Last week, ride-sharing pioneer Uber announced it was settling a pair of major class-action lawsuits brought by Uber drivers in California and Massachusetts. The drivers claimed Uber had "misclassified" them as independent contractors, rather than employees, in order to save money. The suit was seen as one of the biggest threats to Uber's business model to date.
Under the terms of the agreement, Uber will continue classifying its drivers as independent contractors -- a major win for the company, since that lets Uber avoid paying payroll taxes, workers' compensation or unemployment insurance on its drivers. But the drivers got their share out of the settlement, too. Uber agreed to shell out $100 million to the drivers in the suit. In addition, the company says it will relax its deactivation policy for drivers, and will allow them to start soliciting tips from Uber users.
But the most interesting stipulation has nothing to do with money. As part of the settlement, Uber agreed to help create an Uber "drivers association" in both California and Massachusetts. This is a highly unusual step for a company that views its drivers as individual business "partners" rather than a traditional workforce. Could the association pave the way for collective action among the growing ranks of Uber drivers?
Don't bet your next fare on it. So far, Uber hasn't released too many details on what this association will look like. An Uber spokesman referred The Huffington Post to the settlement document and to a blog post from Uber CEO Travis Kalanick. As Kalanick wrote, Uber will help pay for the association, and the company will meet with its members four times a year to "address the issues that matter most to drivers."
The settlement makes clear that Uber won't view the association as a labor union, nor will it grant it "the right or capacity" to "bargain collectively" with Uber. But drivers will elect leaders of the association, who can discuss drivers' concerns "in good faith" with Uber management. The settlement also stipulates that "Uber will provide some funding to the Driver Association to pay for incidental expenses (e.g., phones, printing, meeting space) to enable the Driver Association to carry out its basic functions."
If Uber is not only helping launch the association but also funding it, one might wonder how effective such an association could be in dealing with Uber management.
"If you were to look at that from a traditional union's point of view, you would think, 'How is it good that the employer is facilitating the establishment of the worker association?'" said Rome Aloise, vice president of the Teamsters union, which has been organizing Uber drivers.
Ironically, if the association is granted meaningful powers, it could face legal challenges. Under U.S. labor law, it is illegal for a company to dominate or control a worker organization. This rule -- section 8a2 of the National Labor Relations Act -- was set during the Great Depression. The idea was to avoid tainted "company unions" that take the place of real unions and advocate for the company rather than the worker. Even if Uber has good intentions with the drivers association, the mere fact that the company will help fund it could invite a charge on 8a2 grounds, labor experts say.

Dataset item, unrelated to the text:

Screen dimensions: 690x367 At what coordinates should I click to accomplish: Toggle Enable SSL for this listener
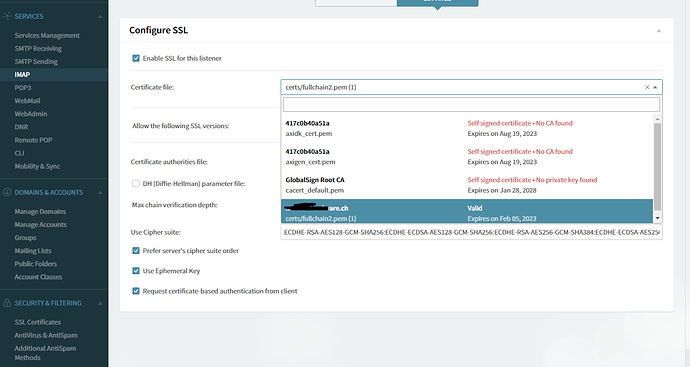(x=136, y=58)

Such a charge would go before the National Labor Relations Board. For that to proceed, the labor board would have to decide that Uber drivers are indeed employees, rather than independent contractors, since the law only applies to employees. That thorny question is currently in front of the board, but it hasn't made a determination yet.
Benjamin Sachs, a labor law professor at Harvard Law School, said the drivers association could probably withstand an 8a2 charge if it didn't have any real power in its dealings with Uber management. "If it's just a substitute for a suggestion box, and if it's not a meaningful back and forth, then it might escape 8a2 scrutiny," Sachs said.

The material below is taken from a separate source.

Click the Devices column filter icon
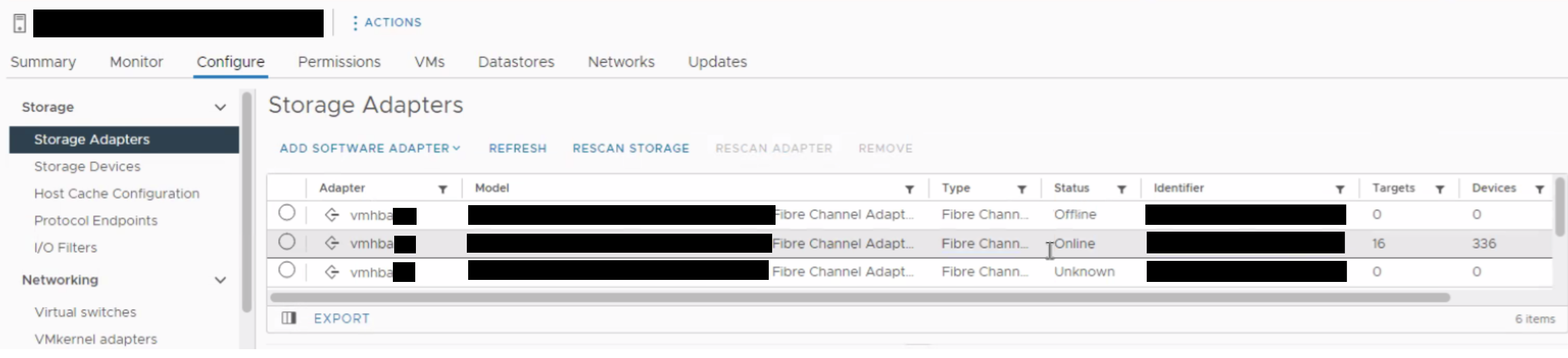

If the Uber drivers really are independent contractors, and not employees, there could be a legal challenge to the drivers association on the grounds of antitrust law, rather than labor law. In that scenario, the association would probably have to have enough power to influence their pay rates, leading to claims that it's price-fixing. Again, that problem could likely be avoided if the association wields little influence.

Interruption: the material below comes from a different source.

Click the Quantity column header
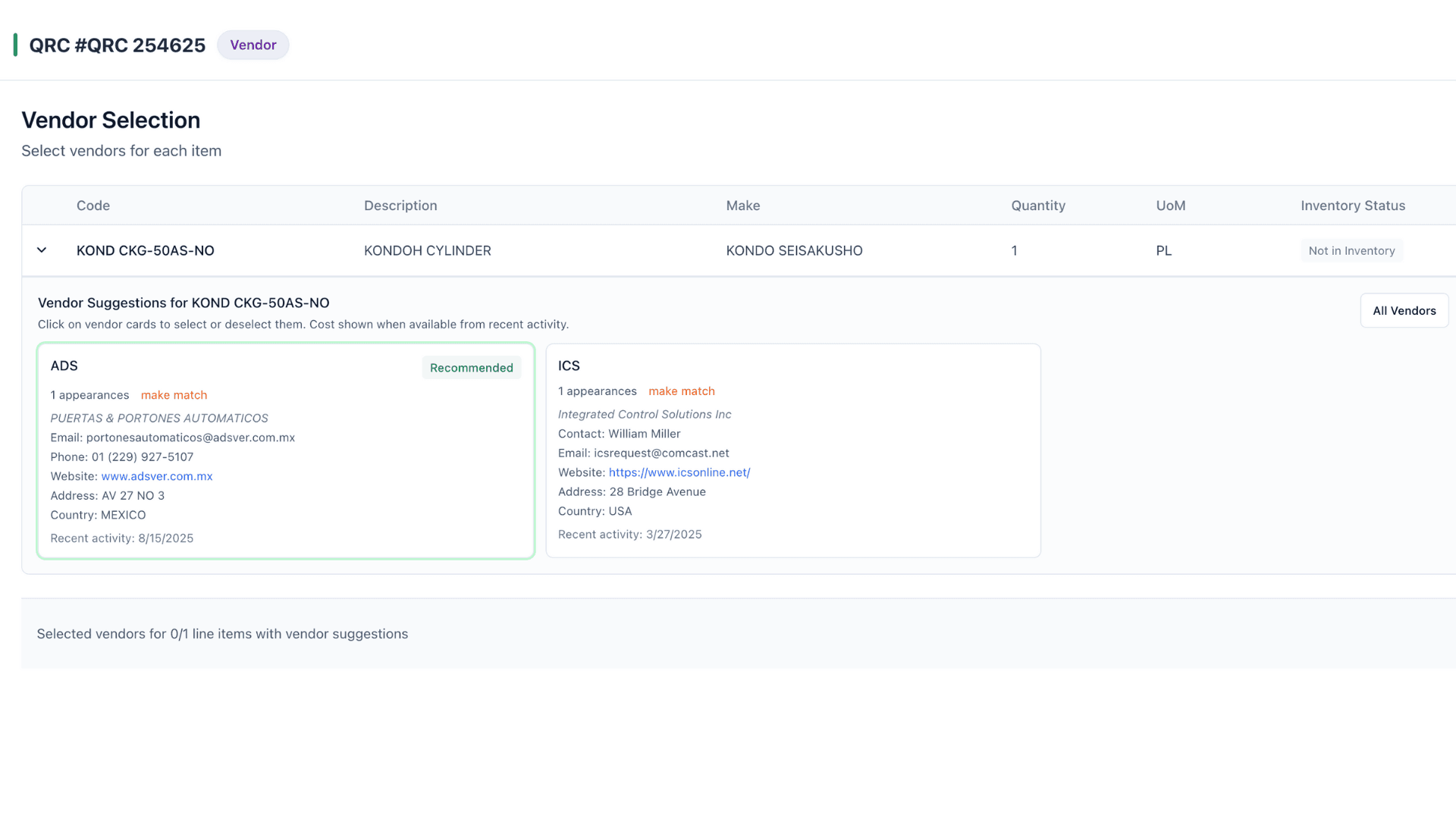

"It's going to be interesting to see how it plays out, and whether Uber will be willing to afford any kind of meaningful opportunity" to the drivers association, said Wilma Liebman, former chairwoman of the NLRB.
According to Sachs, Uber could allow an outside union to form the association, and then let that association bargain on its members' behalf. Not only could that avoid legal problems, he said, it "could be a positive step for the workers." But like any other company, Uber would probably be reluctant to voluntarily cede that much power to a worker organization.
The Teamsters have made clear that they see themselves as the logical partner for the drivers association. Right on the heels of Uber's settlement, the union announced Friday that it was forming a statewide organization for Uber drivers, partnering with Silicon Valley Rising, a group advocating for low-wage workers in the tech sector. The Teamsters have already established a non-union worker group for rideshare drivers in Seattle.
"We're going to reach out to Uber and say, 'You should really talk to us as a result of what you've agreed to do,'" said Aloise. "We're an organization that has the size and breadth to take something on in California. Who better than us, who's been dealing with these issues for 100 years?"